El Régimen de Incentivo a las Grandes Inversiones (RIGI) es la joya de la corona: menos impuestos, menos controles, dólares liberados y la posibilidad de litigar fuera del país. Un traje a medida para petroleras, mineras y grandes proyectos energéticos. Mientras tanto, pymes y economías regionales miran desde afuera.

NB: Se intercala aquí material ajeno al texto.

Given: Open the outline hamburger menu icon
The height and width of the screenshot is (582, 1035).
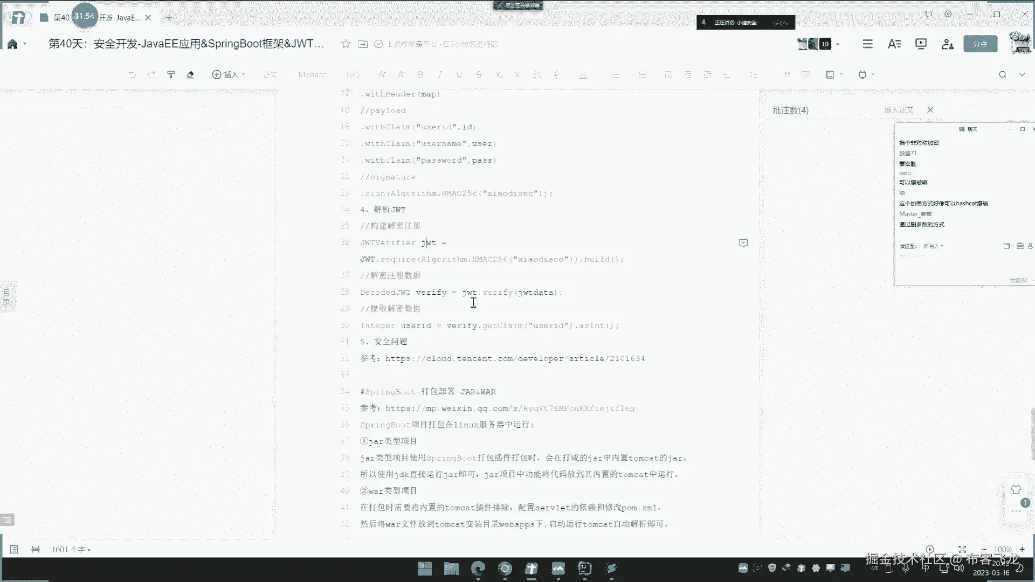Looking at the screenshot, I should pos(867,44).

Privatizaciones y concesiones: el Estado se achica, los negocios crecen
El proceso privatizador arrancó sin pausa pero sin prisa. Impsa terminó en manos de una firma estadounidense. Se prorrogaron concesiones ferroviarias. Se licitaron rutas clave. Y las hidroeléctricas del Comahue quedaron repartidas entre grupos empresarios con excelente llegada al poder político.
Nada de improvisación: activos estratégicos, precios convenientes y jugadores conocidos. Un déjà vu noventista, pero con lenguaje libertario y redes sociales a full.

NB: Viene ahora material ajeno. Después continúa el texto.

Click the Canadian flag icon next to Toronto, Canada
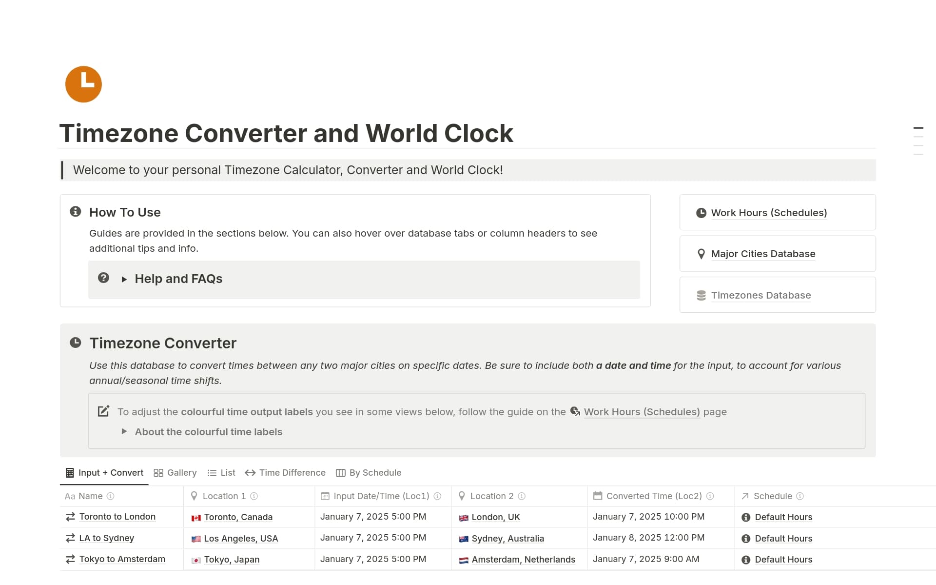 point(196,517)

Ola de compras: extranjeros se van, capital local entra
En paralelo, se desató una fuerte ola de fusiones y adquisiciones. Multinacionales que se retiran, empresarios locales que compran. Telecom con Telefónica, Galicia con HSBC, Mindlin con Loma Negra, Pluspetrol con Exxon y Geopark, YPF con Total, Scatturice con Flybondi y OCA. Más de 200 operaciones por 16 mil millones de dólares en apenas dos años.
Los expertos lo llaman “consolidación”. En la calle se traduce de otro modo: más concentración, menos competencia real y un poder económico cada vez más chico… y más influyente.
El balance real
Dos años después, el mapa es claro. Milei ordenó algunas variables macro, pero el reparto de beneficios fue quirúrgico. Ganaron los bancos, las energéticas, los grandes jugadores del mercado. Perdieron los salarios, el consumo, la producción nacional y buena parte de la sociedad.

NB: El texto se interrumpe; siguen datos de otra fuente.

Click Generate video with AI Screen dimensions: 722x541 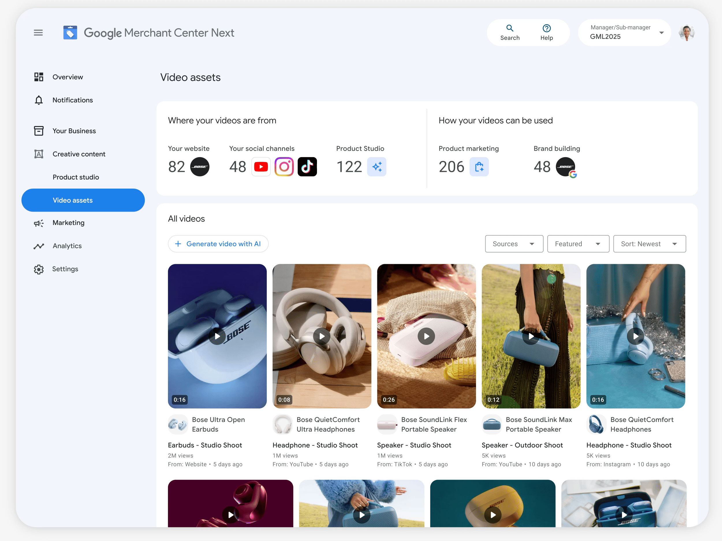click(218, 244)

El gobierno promete que lo mejor está por venir. Por ahora, lo mejor ya llegó… pero no para todos.
Mientras al pueblo en el cual se incluyen los mismos libertarios que votaron a Milei, quienes no pueden llegar a fin de mes y que van a pasar una fiestas cada vez más pobres y miserables, otros se llevan los dólares por montón, beneficiados por un gobierno que solo vino a saquear el país.